Brasileira leva para Harvard projeto contra abuso de mulheres

Free Free, de ex-editora da Vogue, foi criado após suicídio da mãe e nascimento da filha como maneira de lutar contra histórico de violências

  • Salvar artigos

    Recurso exclusivo para assinantes

    assine ou faça login

São Paulo

A foto ao lado de Rihanna dá pistas do círculo social frequentado pela carioca Yasmine McDougall Sterea, 36, quando foi editora de moda na revista Vogue. Foram 11 anos morando entre São Paulo, Londres e Nova York.

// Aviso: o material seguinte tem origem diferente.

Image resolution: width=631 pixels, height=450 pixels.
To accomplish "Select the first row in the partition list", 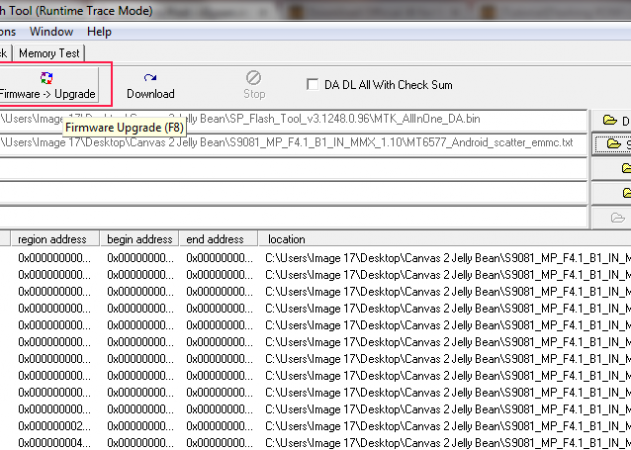I will [x=300, y=258].
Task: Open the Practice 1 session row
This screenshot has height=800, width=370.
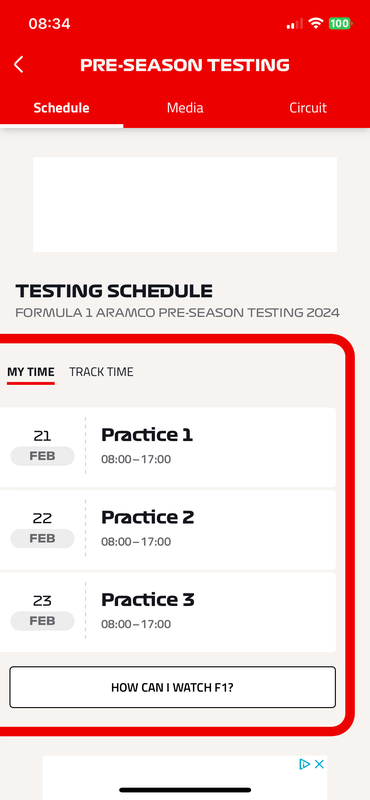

Apesar do sucesso precoce e das capas que conseguiu com Gisele Bündchen e Kim Kardashian entre 2009 e 2020, Yasmine carregava a dor pela perda da mãe. Um histórico de abusos e uma depressão profunda levaram Lilian Rose a tirar a própria vida aos 42 anos. Yasmine tinha 21 à época.

"O que será que um momento de looks pretos e cabelos curtos platinados diziam sobre meus sentimentos?", indaga ela na lembrança ao lado da cantora no Instagram.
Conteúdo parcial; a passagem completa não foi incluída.